Name of the Vulnerable Software and Affected Versions: Zyxel GS1900-48 switch firmware version V2.80(AAHN.1)C0 and earlier Description: A post-authentication command injection issue in the CGI program of the Zyxel GS1900-48 switch firmware could allow an authenticated, LAN-based attacker with administrator privileges to execute some operating system (OS) commands on an affected device by sending a crafted HTTP request. The vulnerability is related to the failure to neutralize special elements used in an OS command. Recommendations: For Zyxel GS1900-48 switch firmware version V2.80(AAHN.1)C0 and earlier, consider disabling the CGI program temporarily as a workaround until a patch is available. Restrict access to the CGI interface to minimize the risk of exploitation. Avoid using the vulnerable firmware version until an update is applied. At the moment, there is no information about a newer version that contains a fix for this vulnerability.

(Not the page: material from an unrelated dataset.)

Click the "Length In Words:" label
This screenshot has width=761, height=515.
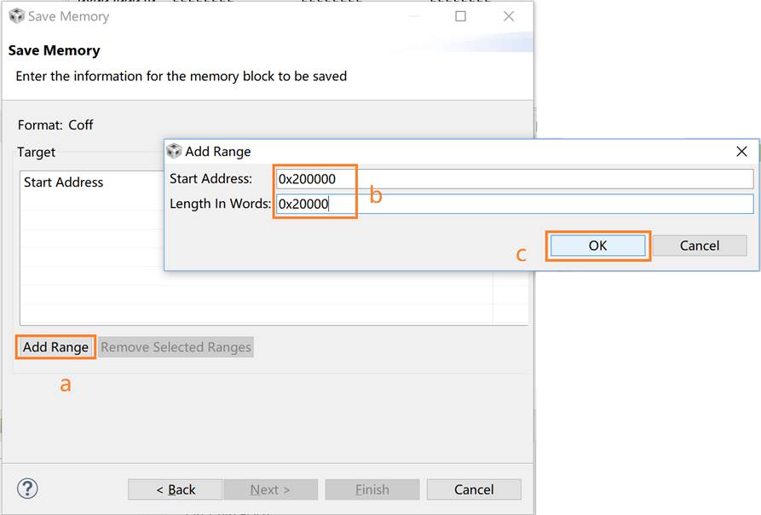220,204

**Name of the Vulnerable Software and Affected Versions** Zyxel NWA1123ACv3 versions 6.70(ABVT.4) and earlier Zyxel WAC500 versions 6.70(ABVS.4) and earlier Zyxel WAX655E versions 7.00(ACDO.1) and earlier Zyxel WBE530 versions 7.00(ACLE.1) and earlier Zyxel USG LITE 60AX version V2.00(ACIP.2) **Description** The vulnerability exists due to the improper neutralization of special elements in the `host` parameter in the CGI program, allowing an unauthenticated attacker to execute OS commands by sending a crafted cookie to a vulnerable device. This issue can be exploited remotely and may allow attackers to execute arbitrary commands on the host operating system. **Recommendations** For Zyxel NWA1123ACv3 versions 6.70(ABVT.4) and earlier, update to the latest firmware version. For Zyxel WAC500 versions 6.70(ABVS.4) and earlier, update to the latest firmware version. For Zyxel WAX655E versions 7.00(ACDO.1) and earlier, update to the latest firmware version. For Zyxel WBE530 versions 7.00(ACLE.1) and earlier, update to the latest firmware version. For Zyxel USG LITE 60AX version V2.00(ACIP.2), update to the latest firmware version. As a temporary workaround, consider restricting access to the vulnerable CGI program until a patch is available.